Segment Start: EXCERPT PROVIDED

Frequently Asked Questions

RTLS companies usually optimize for the following qualities: (a) a high positioning accuracy, ideally powered by UWB (Ultra-Wide Band), (b) wire-free, ideally powered by a WIREPAS low-power mesh network, and (c) has tags with onboard sensors for condition monitoring and process automation [6].

RedLore is the only RTLS company marrying all three qualities. It is the only solution capable of providing UWB with battery-powered anchors, saving 85% in installation cost and 90% in installation time.

RTLS and RFID target very different applications, with nearly no overlap.

RFID, short for Radio Frequency Identification, is the right technology to tag low-value goods that follow a single and well controlled path, such as apparel in a clothing store that goes from the rack to the cash register to the exit, or like a box in a factory flowing on a conveyor belt. At each point where the tag needs to be recognized an RFID reader needs to be installed with a relatively unobstructed view to the tag.

RTLS, on the other hand, is the right technology to provide real-time tracking of tags without the need for proximity to a local reader. In addition, RTLS tags and anchors have onboard sensors that can alert users to impacts, falls, tilt, vibration, temperature and much more.

Some RTLS systems require an on-site server to run the Location Engine and the Control Tower (see further down) [7]. Other systems run entirely in the cloud, not requiring an on-site server. In a cloud-based system the data from the Tags and Anchors is sent to the cloud through one or more gateways, usually through a cellular (4G/LTE, 5G) connection.

Cloud-based RTLS systems are superior to on-site server-based systems: They don’t need to touch the local IT system, they are easier to deploy and maintain because there is no server maintenance, and the RTLS vendor is usually faster with updates because an update only needs to be deployed once to the cloud rather than to all on-site servers, which cannot be guaranteed to be online or accessible to the RTLS vendor at all times.

RedLore’s Control Tower and Location Engine software runs in the cloud.

In most RTLS solutions the cabling activity takes 85% of the budget, for planning out the network, bringing in the scissor lifts, paying skilled electricians for the copper wiring, wiring up the electrical cabinet or POE router, etc. The actual RTLS hardware installation is only 15% of the installation cost.

The hidden cost of halting the ongoing operations to make room for the cabling operations and the loss of revenue associated can be multiple times higher than the actual cabling cost.

Segment End: EXCERPT PROVIDED
Segment Start: INFORMATION

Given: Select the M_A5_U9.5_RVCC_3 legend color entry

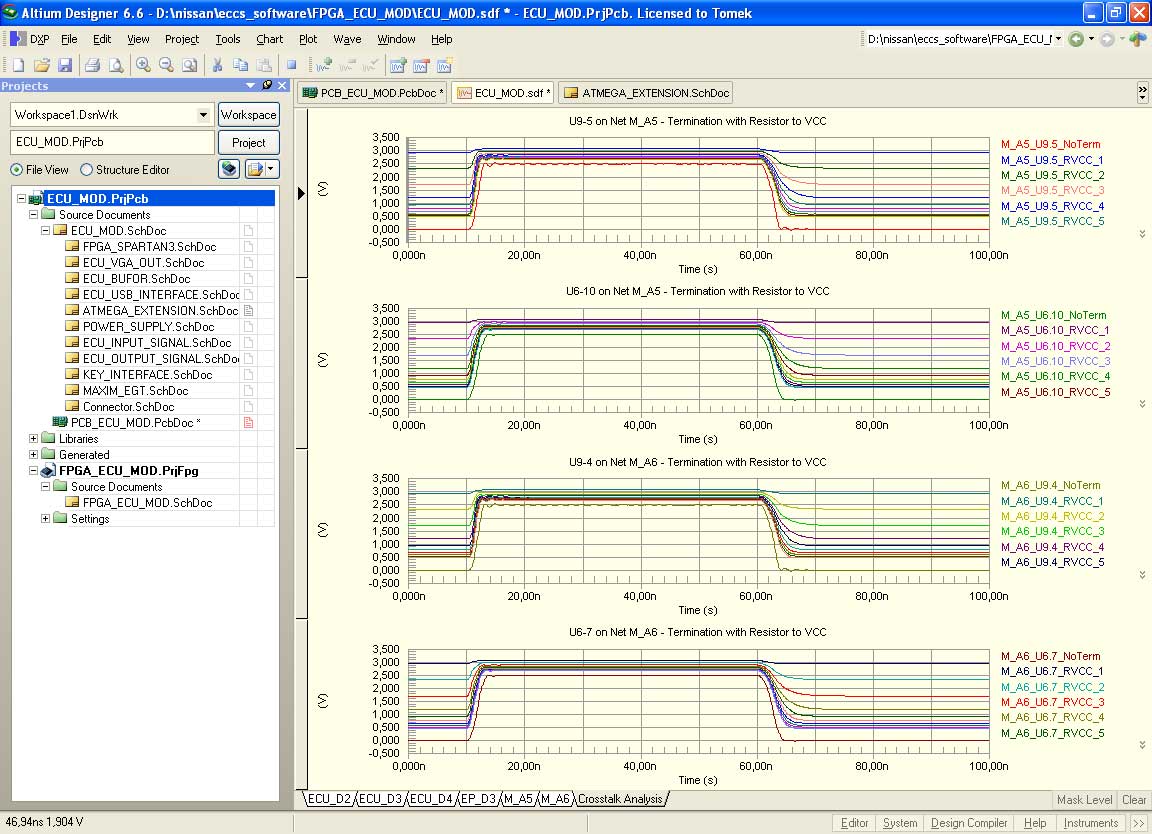Looking at the screenshot, I should point(1054,190).
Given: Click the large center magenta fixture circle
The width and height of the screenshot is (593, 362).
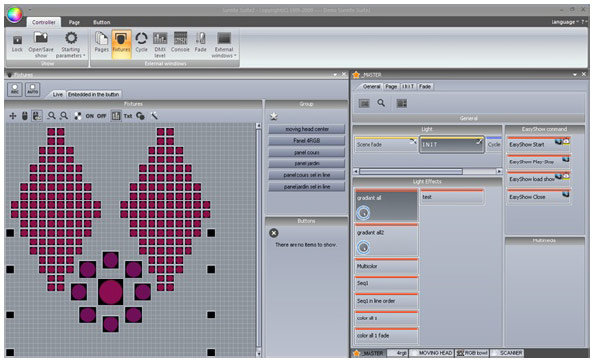Looking at the screenshot, I should 110,292.
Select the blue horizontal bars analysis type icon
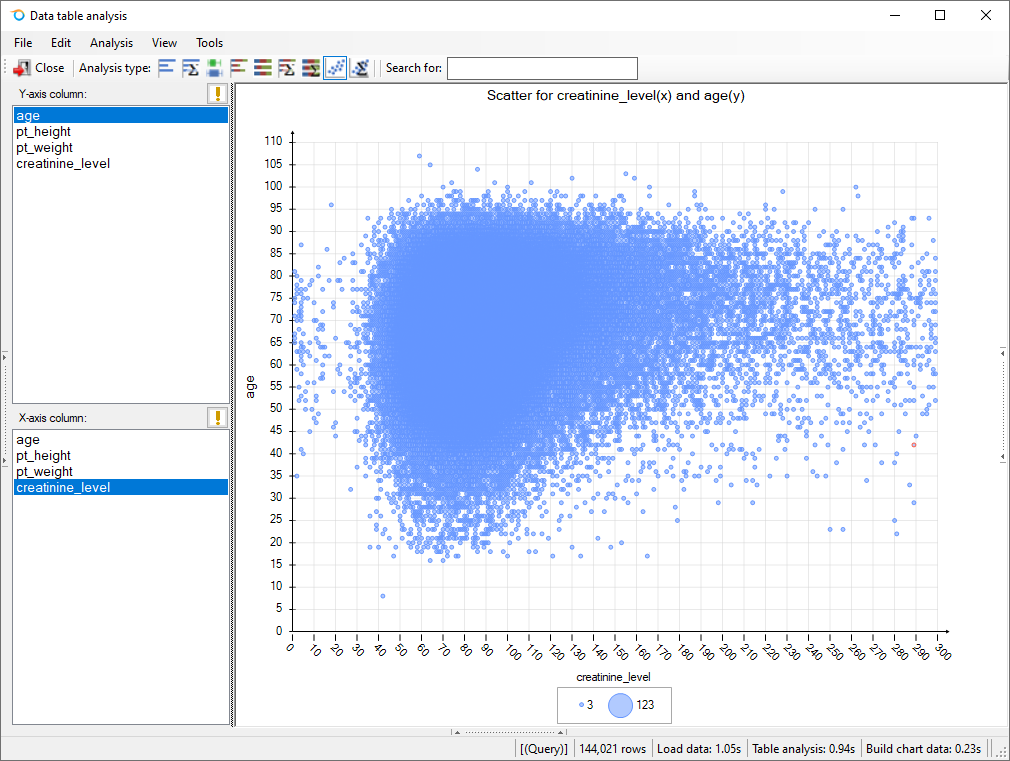The height and width of the screenshot is (761, 1010). pyautogui.click(x=166, y=68)
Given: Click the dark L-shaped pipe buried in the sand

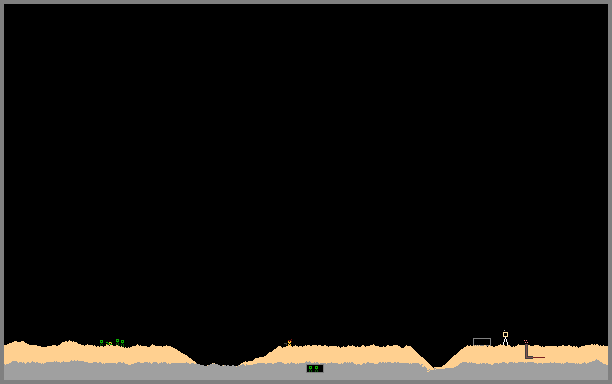Looking at the screenshot, I should coord(527,352).
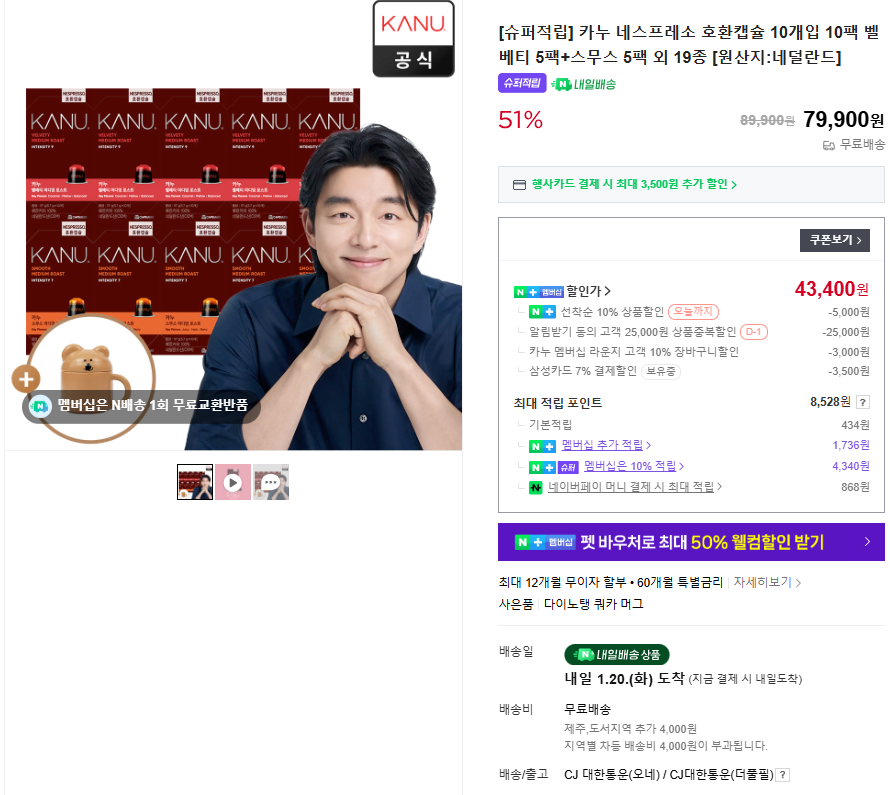Click the green 내일배송 상품 delivery badge
The width and height of the screenshot is (890, 795).
[x=617, y=654]
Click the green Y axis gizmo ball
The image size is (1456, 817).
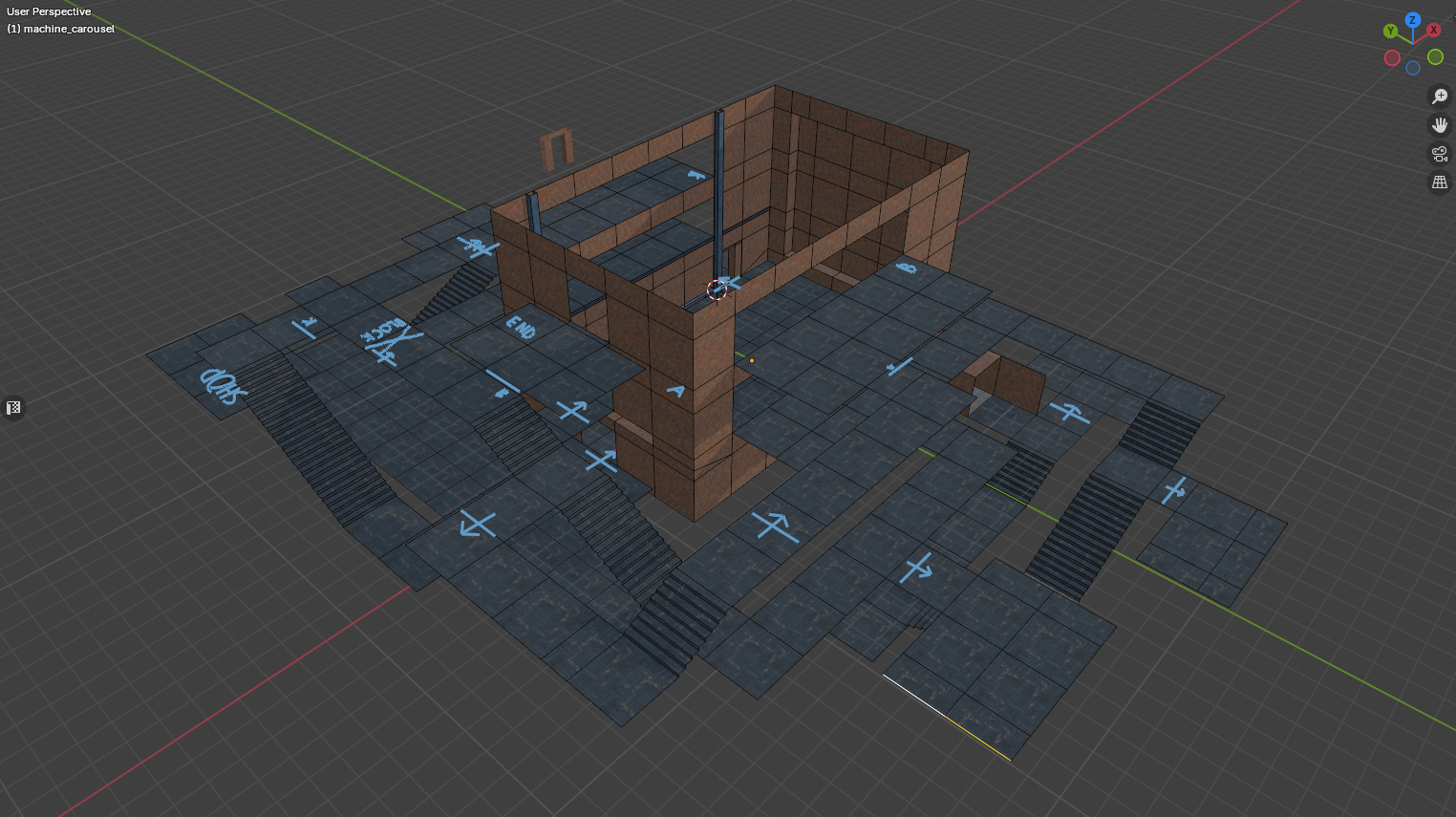click(1390, 32)
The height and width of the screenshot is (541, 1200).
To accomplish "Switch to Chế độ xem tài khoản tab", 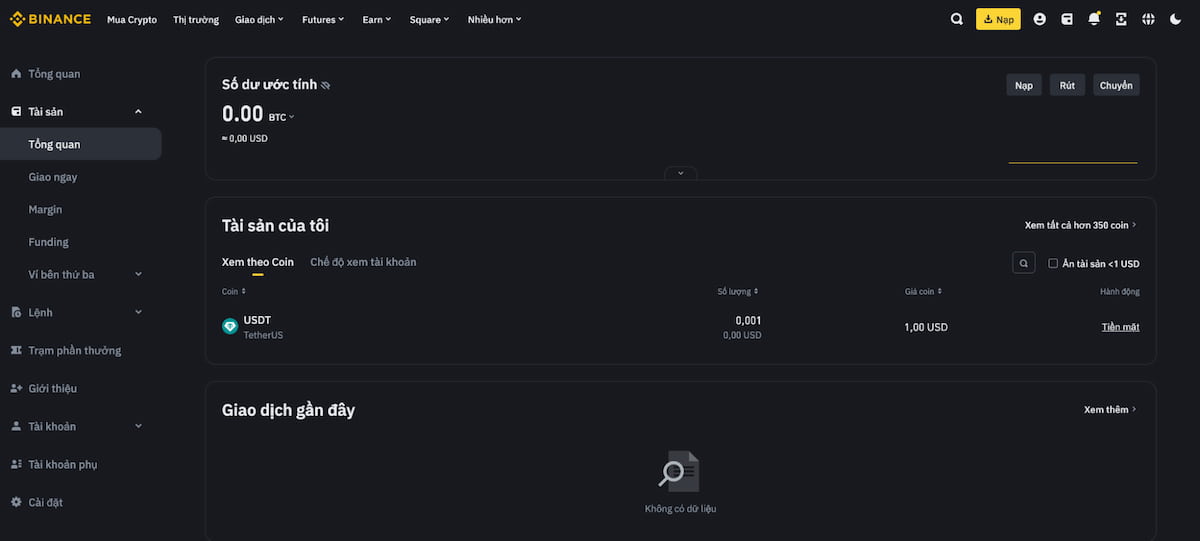I will pyautogui.click(x=363, y=262).
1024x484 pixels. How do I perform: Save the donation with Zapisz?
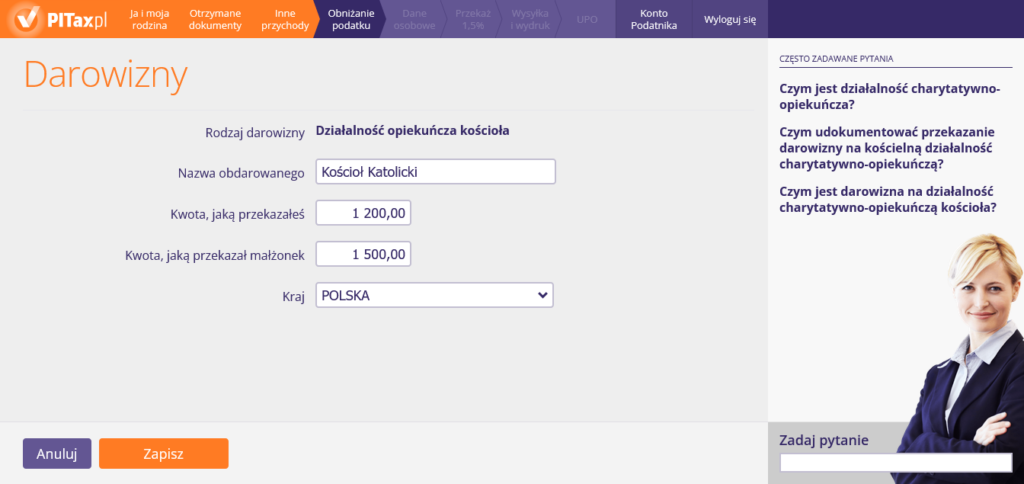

Segment End: INFORMATION

EXERCISE REQUIREMENTS.
a. In the RTLS FAQ, why is the vendor usually faster with updates in a cloud-based system than in one that uses on-site servers? Answer in one to three sentences.
b. Continue the RTLS FAQ from its last sentence.

RESPONSES BY ITEM NUMBER.
a. In a cloud-based system, an update only has to be deployed once, to the cloud. With on-site servers, it has to reach every server, and those servers cannot be guaranteed to be online or accessible to the RTLS vendor at all times.

b.
As RedLore RTLS is entirely wire-free, there is no cabling involved, thus saving 85% of the out-of-pocket cost and avoiding any loss of revenues.


  1. X. Lu, Z. Liu, Y. Wang, and J. Zhao, “A Real-Time Location System Based on Ultra-Wideband Technology for Indoor Environment,” 2018 IEEE 3rd International Conference on Image, Vision and Computing (ICIVC), Chongqing, China, 2018, pp. 1167-1171, doi: 10.1109/ICIVC.2018.8492915.
  2. Saeedi, S., Shafie-khah, M., Moeini-Aghtaie, M., & Mohammadi-Ivatloo, B. (2018). Location-based tracking of mobile devices using Bluetooth Low Energy (BLE) beacons in an indoor environment. Sustainable Cities and Society, 38, 363-371.
  3. Mirizzi, F., & Tortorella, F. (2017). Wi-Fi fingerprinting-based localization: A survey. IEEE Communications Surveys & Tutorials, 19(2), 1327-1346.
  4. Alavi, S. E., Jabbarzadeh, A., & Alinaghizadeh, M. (2014). A new hybrid indoor positioning system based on integrating RFID and ultrasound technologies. Journal of Applied Research and Technology, 12(3), 504-511.
  5. Alavi, S. E., Jabbarzadeh, A., & Alinaghizadeh, M. (2014). A new hybrid indoor positioning system based on integrating RFID and ultrasound technologies. Journal of Applied Research and Technology, 12(3), 504-511.
  6. Grzegorzek, M., & Wachowiak, M. P. (2017). Recent developments in visual object tracking. Computer Science Review, 24, 48-69.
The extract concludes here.